*WORK ORDER*. Only the lines below from the one with "Click the Migration Profile gear icon" through the one with "Open Elantra 2.0" are to be written out, exactly and without any images.

*LISTED ENTRIES*.
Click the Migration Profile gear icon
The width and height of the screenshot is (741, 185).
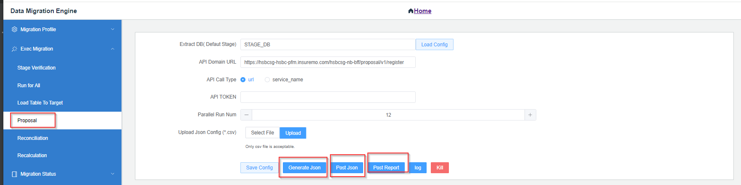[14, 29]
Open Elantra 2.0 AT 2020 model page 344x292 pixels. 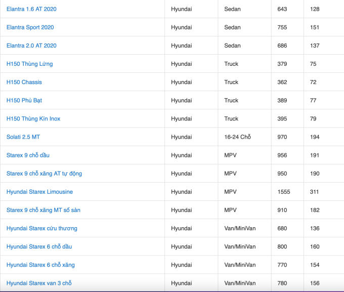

...

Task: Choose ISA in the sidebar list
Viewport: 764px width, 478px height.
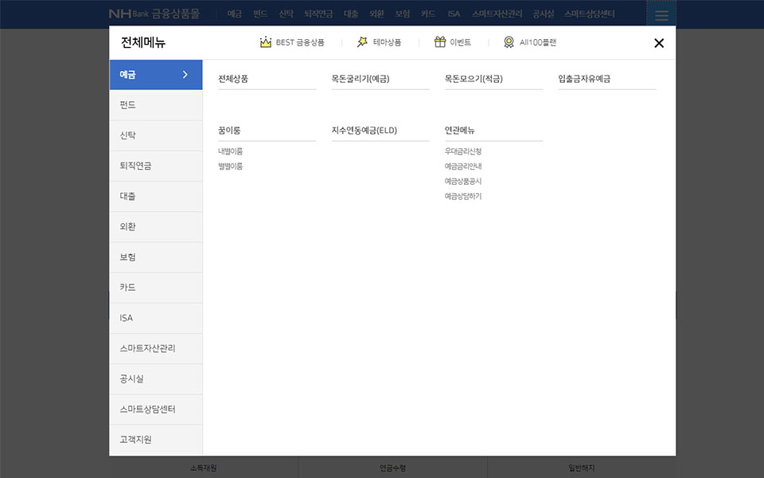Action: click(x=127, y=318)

...

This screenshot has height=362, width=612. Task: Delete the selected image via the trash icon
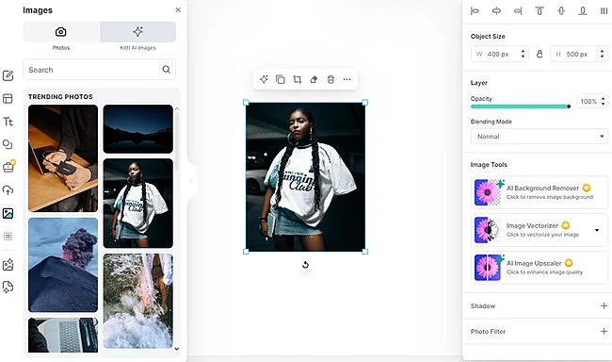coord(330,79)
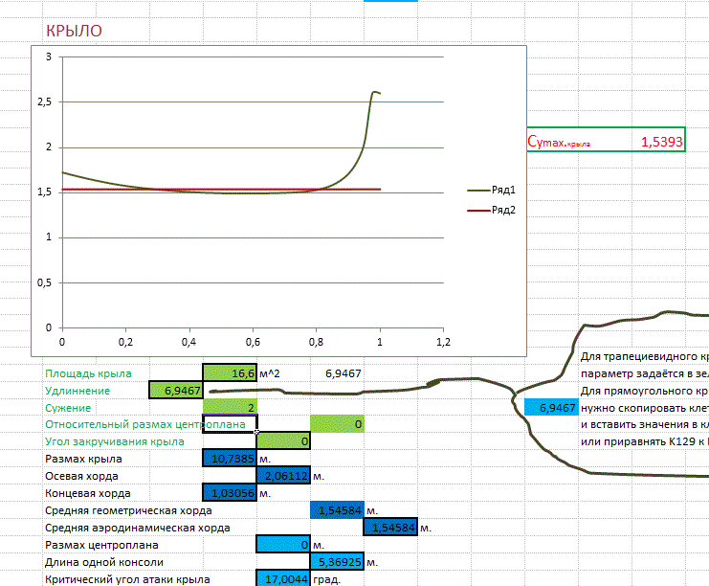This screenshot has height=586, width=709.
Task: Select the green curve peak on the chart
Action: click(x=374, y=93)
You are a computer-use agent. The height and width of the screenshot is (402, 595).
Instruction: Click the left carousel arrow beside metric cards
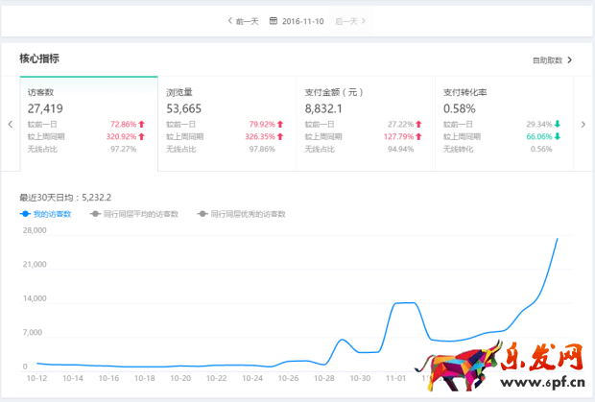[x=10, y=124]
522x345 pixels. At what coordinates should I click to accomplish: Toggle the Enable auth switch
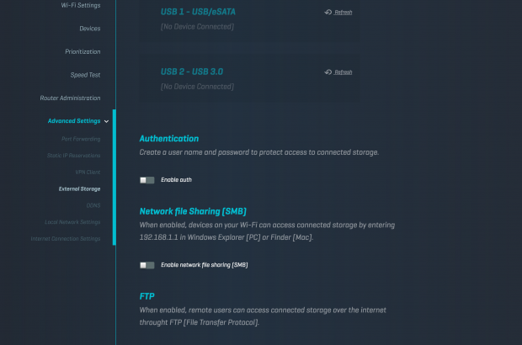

*TASK OUTPUT*.
Click the Migration Profile gear icon
The width and height of the screenshot is (741, 185).
[14, 29]
Open Elantra 2.0 AT 2020 model page 344x292 pixels. 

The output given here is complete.